Mr Smith is vehement in saying that:

But the lectures I attended had left me in no doubt that Microsoft’s wildly successful “presentation” program is not just inimical to, but destructive of, deep thought, and could have been scientifically designed to put the most eager mind to sleep. The more I inquired into why this might be, the more I began to see its somnolent reflection everywhere.

What is "deep thought" anyway, Mr Smith? In the above image that accompanied your piece, I can see that the subject matter is "Principles of Marketing" – what would constitute deep thinking there? The simple list onscreen doesn't look like deep thinking to me.

Mr Smith also says that:

(PowerPoint) enthusiasts claim that it emboldens nervous speakers and forces everyone to present information in an ordered way. To an extent, both contentions are true. But the price of this is that the speaker dominates the audience absolutely. Where the space around and between points on a blackboard is alive with possibility, the equivalent space on a PP screen is dead. Bullet points enforce a rigidly hierarchical authority, which has not necessarily been earned. One either accepts them in toto, or not at all. And by the time the faulty logic is identified, the screen has been replaced by a new one as the speaker breezes on.

Like I said, bullets are not products of critical thinking. Not usually. Even then, there is no rule that you cannot interrupt a PowerPoint speaker if you don't understand anything. The audience must be critical thinkers too!

Bullets are the lazy man's guide to thinking – PowerPoint does not encourage such thinking, but we endure bulleted PowerPoint presentations and so we are to blame for the lack of critical thinking that goes into each PowerPoint presentation!

Mr Smith says that, according to the Harvard Business Review, "bullets leave critical relationships unspecified." My point, exactly! But that is not the fault of PowerPoint; it is the fault of the one making the presentation. It is not a failure in presentation – it is a failure in thinking.

Mr Smith says, "Through PowerPoint, everything has a tendency to resemble a pitch rather than a discussion." That is the ideal of PowerPoint, Mr Smith; and the ideal role of the presenter is to discuss it.

Mr Smith says there was General Colin Powell's "fuzzy pitch for war with Iraq" through a PowerPoint presentation. He quotes Brigadier General McMaster who did "subsequently liken the proliferation of PP presentations in the military to an 'internal threat', saying, 'It's dangerous because it can create the illusion of understanding and the illusion of control." If the audience did not question those presentations, why blame PowerPoint for their ignorance?

Mr Smith says he spoke to a friend who told him that when he removed PowerPoint from lecture theatres, his students demanded it back, "because without it they had to organize their own notes."

With PowerPoint, a good teacher should be able to organize his own notes around his own ideas well – and yet present them in such a way that the learners clearly understand that they should attempt themselves to regurgitate the presentation in their own manner, to understand it better. That is the only way to teach; that is the only way to learn – teach your students to think for themselves.

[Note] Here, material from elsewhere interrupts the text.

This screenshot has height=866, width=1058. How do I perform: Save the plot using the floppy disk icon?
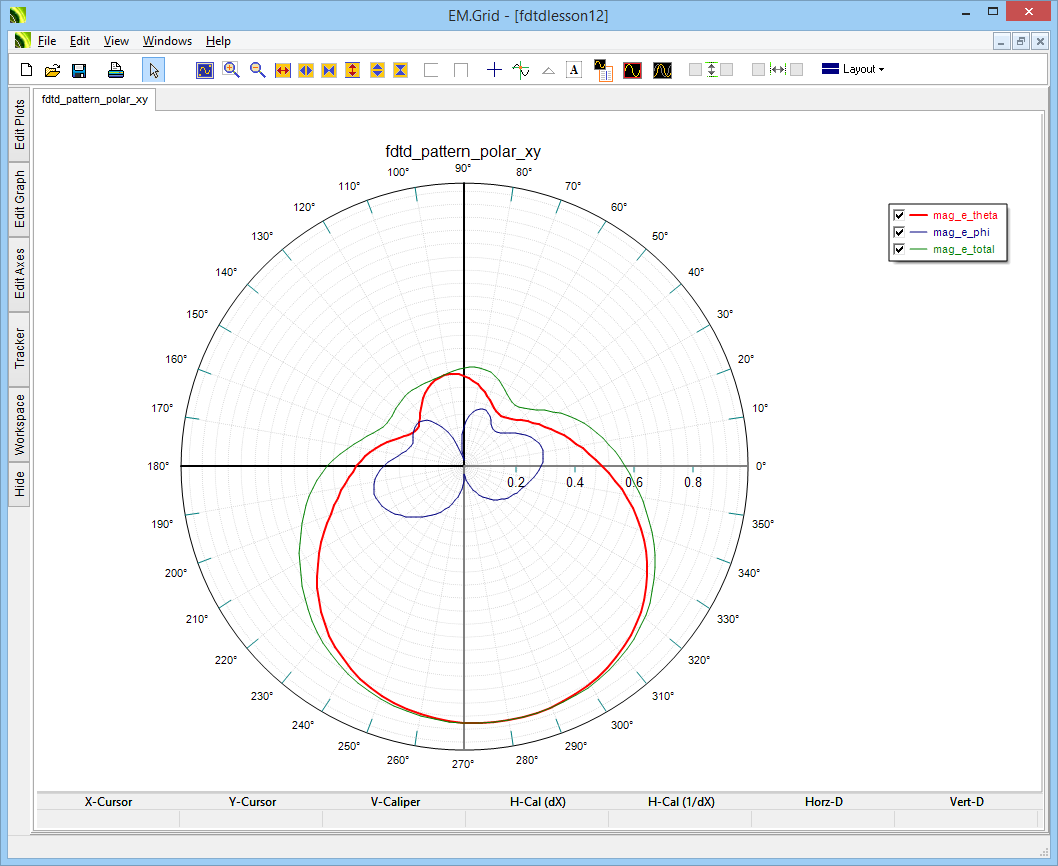[x=79, y=70]
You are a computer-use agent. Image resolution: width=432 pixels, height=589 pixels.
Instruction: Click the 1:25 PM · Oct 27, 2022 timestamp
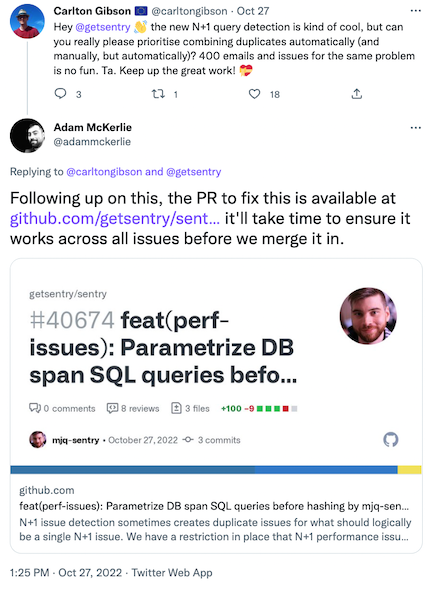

If with your PowerPoint presentation, you bore your audience with details, you're not making them think; you're not thinking either. Here is a simple-not-so-simple definition (Hongkong University, philosophy.hku.hk):

Critical thinking is the ability to think clearly and rationally about what to do or what to believe.

If you are intellectually honest, with each PowerPoint presentation, you must aim to make your audience think critically, and not simply crank out bulleted lists after bulleted lists. The dull use of an app, like PowerPoint, only points to a dull user.

The ones killing critical thought are the speakers, lecturers, marketers etc. They do not think critically over their own PowerPoint presentations.

Mr Smith says, "Lecturing is a form of performance and must be treated as such." That is incorrect. A great lecture is critical thinking presented in parts so that, ultimately, everyone finds the whole.

Are you a user or abuser of PowerPoint? If you don't stop to think of what you're putting into your presentation, you are an abuser: Shame on you!